Aasiya Hassan, 37, had sought treatment for ailments including neck and back pain and early onset cataracts, which may have been caused by repeated trauma, Curtin Gable said.

When Mo Hassan killed his wife, their then 4- and 6-year-old children were buckled into car seats outside in a van along with his teenage son from one of his two previous marriages. His wife had been on her way to take them to dinner when she ran into the station to drop off his laundry.

After the killing, the two younger children were sent to live with their mother’s family in Pakistan, Hassan’s attorneys have said. Hassan also had a teenage daughter.

The Hassans started the Bridges TV network in 2004, saying they wanted to counter negative stereotypes and media portrayals of Muslims in a post-9/11 world and provide programming for the growing Muslim-American population.
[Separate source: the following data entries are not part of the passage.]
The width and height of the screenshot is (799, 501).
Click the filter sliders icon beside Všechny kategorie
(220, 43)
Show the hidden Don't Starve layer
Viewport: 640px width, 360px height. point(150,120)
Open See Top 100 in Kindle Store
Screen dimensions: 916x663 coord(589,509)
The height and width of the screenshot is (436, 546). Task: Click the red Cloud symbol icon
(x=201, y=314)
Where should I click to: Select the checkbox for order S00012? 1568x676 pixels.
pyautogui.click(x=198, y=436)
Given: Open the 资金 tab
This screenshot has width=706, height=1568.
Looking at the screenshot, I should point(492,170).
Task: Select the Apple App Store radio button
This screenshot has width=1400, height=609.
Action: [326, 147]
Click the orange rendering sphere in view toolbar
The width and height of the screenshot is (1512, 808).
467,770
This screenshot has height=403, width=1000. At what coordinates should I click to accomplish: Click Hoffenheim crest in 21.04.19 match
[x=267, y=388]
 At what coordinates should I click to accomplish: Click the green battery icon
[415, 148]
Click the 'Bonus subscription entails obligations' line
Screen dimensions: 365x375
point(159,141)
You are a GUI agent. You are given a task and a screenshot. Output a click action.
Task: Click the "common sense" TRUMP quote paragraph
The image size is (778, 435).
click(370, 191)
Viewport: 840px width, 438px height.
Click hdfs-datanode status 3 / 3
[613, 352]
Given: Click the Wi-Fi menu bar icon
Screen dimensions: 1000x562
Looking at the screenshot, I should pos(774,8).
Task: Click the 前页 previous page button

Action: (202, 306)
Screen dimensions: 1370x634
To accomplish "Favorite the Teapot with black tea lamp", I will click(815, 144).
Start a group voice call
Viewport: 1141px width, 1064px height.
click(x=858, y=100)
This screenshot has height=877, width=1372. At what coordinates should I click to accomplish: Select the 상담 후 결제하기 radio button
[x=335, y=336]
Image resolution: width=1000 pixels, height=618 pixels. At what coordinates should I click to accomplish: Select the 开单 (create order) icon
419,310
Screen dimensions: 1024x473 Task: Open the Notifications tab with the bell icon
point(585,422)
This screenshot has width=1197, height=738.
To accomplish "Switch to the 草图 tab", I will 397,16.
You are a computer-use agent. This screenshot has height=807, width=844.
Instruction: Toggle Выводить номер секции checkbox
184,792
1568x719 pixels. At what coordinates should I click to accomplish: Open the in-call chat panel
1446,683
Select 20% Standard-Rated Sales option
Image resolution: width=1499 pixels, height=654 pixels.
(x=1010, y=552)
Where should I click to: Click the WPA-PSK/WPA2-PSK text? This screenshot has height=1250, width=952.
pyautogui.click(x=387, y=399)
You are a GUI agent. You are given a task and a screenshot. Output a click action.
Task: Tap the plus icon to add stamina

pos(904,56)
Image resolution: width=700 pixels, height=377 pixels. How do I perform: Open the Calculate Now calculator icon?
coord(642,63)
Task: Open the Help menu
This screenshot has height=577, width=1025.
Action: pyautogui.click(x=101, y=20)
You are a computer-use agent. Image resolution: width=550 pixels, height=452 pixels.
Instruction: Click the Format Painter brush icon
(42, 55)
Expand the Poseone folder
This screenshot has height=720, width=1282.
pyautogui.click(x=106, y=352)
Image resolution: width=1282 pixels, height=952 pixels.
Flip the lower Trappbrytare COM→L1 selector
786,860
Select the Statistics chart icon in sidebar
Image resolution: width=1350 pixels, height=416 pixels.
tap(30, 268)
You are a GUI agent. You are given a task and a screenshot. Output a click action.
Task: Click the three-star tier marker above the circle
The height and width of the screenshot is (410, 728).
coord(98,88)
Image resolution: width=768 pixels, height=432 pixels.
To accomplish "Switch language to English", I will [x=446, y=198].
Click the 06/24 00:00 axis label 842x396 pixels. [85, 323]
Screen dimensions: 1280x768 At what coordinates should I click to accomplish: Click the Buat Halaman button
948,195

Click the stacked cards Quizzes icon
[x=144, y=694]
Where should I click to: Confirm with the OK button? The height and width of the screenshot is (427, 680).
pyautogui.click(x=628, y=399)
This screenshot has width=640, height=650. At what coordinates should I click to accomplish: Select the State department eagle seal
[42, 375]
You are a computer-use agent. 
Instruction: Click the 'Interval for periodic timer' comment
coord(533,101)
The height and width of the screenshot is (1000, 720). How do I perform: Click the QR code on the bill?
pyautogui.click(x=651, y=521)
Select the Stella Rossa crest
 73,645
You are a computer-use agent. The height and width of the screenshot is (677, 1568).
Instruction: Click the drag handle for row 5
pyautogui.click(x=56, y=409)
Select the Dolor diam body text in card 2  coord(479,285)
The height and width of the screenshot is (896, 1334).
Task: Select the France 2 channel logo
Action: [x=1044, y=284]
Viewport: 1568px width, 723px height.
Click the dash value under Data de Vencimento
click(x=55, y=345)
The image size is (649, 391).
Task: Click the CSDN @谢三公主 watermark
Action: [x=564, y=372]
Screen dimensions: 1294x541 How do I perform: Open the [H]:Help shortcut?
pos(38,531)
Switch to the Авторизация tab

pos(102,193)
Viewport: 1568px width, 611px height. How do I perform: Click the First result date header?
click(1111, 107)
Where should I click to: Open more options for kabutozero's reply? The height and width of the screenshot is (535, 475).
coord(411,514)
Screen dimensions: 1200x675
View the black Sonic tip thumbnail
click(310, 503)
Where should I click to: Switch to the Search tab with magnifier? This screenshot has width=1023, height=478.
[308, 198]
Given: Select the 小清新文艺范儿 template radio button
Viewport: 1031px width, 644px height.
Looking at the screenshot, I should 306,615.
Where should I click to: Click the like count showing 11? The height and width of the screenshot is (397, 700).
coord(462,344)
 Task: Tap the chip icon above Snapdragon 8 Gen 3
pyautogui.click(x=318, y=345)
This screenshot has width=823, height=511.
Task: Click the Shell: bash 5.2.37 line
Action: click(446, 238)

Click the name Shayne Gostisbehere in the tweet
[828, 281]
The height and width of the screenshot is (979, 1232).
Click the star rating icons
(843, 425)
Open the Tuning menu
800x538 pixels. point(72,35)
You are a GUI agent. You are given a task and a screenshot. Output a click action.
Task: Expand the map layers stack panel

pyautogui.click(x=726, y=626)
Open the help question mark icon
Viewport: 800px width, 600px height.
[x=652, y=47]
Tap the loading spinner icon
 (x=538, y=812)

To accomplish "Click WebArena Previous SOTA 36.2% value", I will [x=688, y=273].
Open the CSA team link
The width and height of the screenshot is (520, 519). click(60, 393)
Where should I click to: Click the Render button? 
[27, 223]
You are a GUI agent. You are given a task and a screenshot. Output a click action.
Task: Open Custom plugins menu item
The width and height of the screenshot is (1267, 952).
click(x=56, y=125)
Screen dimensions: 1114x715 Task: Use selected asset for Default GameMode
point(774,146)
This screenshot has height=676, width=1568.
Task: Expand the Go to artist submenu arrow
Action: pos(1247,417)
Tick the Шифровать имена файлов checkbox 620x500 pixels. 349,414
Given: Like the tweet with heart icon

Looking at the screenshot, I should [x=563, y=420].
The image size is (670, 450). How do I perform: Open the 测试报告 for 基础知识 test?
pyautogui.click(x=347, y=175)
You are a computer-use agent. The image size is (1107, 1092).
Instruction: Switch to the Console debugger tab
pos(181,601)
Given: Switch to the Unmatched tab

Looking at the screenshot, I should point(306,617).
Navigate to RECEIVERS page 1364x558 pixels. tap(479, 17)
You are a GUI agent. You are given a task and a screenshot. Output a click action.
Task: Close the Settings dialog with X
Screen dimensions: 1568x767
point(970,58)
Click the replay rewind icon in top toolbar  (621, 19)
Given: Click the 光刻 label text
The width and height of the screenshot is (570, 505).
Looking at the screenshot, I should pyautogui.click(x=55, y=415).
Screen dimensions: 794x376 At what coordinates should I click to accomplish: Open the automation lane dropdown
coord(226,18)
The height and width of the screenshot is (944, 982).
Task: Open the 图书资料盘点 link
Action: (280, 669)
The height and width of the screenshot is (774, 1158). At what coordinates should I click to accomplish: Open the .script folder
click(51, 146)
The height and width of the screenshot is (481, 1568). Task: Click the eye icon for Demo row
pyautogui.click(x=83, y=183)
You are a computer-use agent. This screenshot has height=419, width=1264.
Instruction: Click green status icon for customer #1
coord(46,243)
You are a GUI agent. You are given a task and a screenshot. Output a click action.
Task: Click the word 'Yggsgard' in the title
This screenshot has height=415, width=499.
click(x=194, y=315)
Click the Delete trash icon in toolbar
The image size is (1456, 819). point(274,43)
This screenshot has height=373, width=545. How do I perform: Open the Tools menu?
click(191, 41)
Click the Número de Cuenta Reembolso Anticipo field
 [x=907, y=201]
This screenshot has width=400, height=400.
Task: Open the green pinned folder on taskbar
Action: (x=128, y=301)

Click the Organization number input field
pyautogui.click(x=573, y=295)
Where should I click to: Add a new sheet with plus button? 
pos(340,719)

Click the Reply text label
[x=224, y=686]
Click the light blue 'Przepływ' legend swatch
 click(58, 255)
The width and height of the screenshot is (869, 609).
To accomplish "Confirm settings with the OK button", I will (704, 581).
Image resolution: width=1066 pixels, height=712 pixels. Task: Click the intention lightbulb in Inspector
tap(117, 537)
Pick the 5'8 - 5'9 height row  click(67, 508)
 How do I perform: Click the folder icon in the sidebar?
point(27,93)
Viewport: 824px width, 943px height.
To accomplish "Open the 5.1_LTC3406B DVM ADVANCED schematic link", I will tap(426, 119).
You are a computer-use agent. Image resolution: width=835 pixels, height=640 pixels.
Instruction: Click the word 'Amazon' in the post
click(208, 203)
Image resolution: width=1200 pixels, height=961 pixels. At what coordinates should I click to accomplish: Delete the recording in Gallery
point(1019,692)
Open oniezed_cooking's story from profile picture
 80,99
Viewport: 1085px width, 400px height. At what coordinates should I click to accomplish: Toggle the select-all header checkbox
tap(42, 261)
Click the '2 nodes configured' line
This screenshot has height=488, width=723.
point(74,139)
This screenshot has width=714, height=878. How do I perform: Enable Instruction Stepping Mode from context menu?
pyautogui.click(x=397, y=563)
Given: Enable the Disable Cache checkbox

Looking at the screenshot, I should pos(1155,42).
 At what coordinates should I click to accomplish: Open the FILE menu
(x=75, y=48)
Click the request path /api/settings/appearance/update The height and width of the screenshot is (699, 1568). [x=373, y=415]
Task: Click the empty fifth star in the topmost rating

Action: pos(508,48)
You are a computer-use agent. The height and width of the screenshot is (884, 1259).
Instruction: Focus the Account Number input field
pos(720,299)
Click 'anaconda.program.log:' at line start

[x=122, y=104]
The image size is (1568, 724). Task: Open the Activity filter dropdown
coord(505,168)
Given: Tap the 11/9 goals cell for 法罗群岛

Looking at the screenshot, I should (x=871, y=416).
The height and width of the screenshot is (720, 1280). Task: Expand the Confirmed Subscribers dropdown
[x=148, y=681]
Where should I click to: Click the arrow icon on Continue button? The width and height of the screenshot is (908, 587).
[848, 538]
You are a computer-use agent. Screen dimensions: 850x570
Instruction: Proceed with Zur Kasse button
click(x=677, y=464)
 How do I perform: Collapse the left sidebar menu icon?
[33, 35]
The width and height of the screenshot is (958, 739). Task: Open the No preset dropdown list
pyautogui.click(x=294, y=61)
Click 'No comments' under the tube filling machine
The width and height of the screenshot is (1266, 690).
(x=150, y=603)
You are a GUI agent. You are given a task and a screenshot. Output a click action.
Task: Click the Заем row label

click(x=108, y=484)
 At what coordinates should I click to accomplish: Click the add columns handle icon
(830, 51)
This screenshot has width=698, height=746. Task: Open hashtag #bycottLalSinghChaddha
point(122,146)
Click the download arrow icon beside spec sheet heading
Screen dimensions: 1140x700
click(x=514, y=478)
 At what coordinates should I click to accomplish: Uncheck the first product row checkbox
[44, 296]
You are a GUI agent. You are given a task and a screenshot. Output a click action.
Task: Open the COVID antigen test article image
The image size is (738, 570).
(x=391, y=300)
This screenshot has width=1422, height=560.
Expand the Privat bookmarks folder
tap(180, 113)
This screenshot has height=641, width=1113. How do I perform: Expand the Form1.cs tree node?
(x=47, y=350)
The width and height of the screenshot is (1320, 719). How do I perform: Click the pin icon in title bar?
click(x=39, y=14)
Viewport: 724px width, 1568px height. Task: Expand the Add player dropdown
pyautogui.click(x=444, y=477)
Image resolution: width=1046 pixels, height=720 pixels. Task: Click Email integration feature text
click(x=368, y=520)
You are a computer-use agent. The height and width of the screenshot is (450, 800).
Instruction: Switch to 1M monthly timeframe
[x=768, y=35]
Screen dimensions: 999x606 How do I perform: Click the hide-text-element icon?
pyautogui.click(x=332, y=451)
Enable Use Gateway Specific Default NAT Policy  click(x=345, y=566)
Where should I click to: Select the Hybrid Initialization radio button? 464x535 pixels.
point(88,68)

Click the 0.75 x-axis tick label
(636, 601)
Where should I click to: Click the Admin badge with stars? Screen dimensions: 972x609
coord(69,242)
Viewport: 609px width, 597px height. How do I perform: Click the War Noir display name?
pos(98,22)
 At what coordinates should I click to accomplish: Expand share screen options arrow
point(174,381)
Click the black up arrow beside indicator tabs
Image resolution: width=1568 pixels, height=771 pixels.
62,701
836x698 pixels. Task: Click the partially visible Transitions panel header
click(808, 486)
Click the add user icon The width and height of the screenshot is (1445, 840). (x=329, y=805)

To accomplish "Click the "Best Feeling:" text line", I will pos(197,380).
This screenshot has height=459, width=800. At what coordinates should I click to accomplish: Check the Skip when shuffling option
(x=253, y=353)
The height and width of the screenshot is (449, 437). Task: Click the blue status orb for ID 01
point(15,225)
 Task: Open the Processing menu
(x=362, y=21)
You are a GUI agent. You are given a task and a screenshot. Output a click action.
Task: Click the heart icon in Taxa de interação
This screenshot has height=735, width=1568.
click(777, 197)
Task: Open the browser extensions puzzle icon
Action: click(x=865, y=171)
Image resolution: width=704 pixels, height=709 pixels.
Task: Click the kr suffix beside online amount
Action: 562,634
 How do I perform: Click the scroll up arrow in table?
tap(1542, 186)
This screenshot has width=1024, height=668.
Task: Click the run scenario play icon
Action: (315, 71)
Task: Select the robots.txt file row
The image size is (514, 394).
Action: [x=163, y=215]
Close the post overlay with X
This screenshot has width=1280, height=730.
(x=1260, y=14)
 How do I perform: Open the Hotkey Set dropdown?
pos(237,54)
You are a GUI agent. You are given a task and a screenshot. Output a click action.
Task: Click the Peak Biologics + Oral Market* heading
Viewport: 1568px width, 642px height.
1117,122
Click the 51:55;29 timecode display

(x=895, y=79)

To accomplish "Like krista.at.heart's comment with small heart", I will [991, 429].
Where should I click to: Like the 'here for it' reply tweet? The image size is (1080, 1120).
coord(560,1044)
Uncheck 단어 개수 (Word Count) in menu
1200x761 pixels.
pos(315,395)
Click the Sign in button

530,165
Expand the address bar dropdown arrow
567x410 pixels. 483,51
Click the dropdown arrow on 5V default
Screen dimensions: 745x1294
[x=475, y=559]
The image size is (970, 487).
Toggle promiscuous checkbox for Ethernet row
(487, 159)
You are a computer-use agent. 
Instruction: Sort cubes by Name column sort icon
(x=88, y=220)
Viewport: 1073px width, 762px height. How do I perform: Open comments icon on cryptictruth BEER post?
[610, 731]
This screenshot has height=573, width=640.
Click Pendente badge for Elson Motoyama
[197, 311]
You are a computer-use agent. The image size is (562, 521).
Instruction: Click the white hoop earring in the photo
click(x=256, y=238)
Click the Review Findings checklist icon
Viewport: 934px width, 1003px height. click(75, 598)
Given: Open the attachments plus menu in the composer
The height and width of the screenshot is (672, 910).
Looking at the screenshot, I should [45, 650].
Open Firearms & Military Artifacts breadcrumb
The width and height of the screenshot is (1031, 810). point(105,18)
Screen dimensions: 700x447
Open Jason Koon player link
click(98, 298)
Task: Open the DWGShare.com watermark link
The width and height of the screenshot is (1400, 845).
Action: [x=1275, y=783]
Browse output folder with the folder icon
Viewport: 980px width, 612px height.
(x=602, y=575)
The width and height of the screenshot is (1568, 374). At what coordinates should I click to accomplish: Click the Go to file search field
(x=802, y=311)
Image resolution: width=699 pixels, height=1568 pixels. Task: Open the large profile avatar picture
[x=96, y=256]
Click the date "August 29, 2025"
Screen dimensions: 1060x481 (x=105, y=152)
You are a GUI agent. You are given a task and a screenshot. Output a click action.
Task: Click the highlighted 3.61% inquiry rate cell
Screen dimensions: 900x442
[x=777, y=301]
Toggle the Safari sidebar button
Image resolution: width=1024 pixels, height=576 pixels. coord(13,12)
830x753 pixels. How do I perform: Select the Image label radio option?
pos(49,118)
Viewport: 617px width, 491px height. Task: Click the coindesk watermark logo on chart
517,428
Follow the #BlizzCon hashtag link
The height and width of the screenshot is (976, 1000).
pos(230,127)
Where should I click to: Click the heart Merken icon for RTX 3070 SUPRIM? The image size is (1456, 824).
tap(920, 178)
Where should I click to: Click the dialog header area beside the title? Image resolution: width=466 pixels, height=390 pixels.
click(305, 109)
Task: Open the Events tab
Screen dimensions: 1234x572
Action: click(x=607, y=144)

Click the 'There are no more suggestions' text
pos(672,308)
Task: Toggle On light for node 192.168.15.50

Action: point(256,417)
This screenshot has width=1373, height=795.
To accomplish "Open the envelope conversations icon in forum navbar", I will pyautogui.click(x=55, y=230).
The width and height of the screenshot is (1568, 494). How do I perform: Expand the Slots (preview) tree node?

Bridges TV continues to broadcast.

In the months leading up to his trial, Hassan had explored various versions of a psychiatric defense with different attorneys, who said they would pursue an acquittal by showing the killing was justified.

But prosecutors said it was clear Hassan was a master manipulator who sought to control every aspect of his wife’s life, especially after she’d filed for divorce and put his reputation at risk.

“How dare she tell him enough is enough?” Curtin Gable said. “He was not going to let that happen.”

From the start, his lawyers dismissed suggestions that culture played a role in the killing.

Immediately after the wife’s death, the manner in which she died prompted speculation her death was an honor killing. The practice is still accepted among some fanatical Muslim men, including in the couple’s native Pakistan, who feel betrayed by their wives.

Attorney Nadia Shahram, who lectures on the effects of religion and culture on family law at the University at Buffalo, said Monday she believed “this was more than a domestic-violence homicide.”

Shahram, who was in the courtroom for closing arguments, said several factors led her to believe the death was “a mix of domestic violence and honor killing,” including the separation of the victim’s head from her body.

“He separated the mind, which he saw as worthless, and kicked it,” she said.

Hassan fired three of his lawyers and replaced a fourth with himself. He kept the fourth lawyer as an adviser, as required by law. He faces up to 25 years to life in prison when he is sentenced March 9.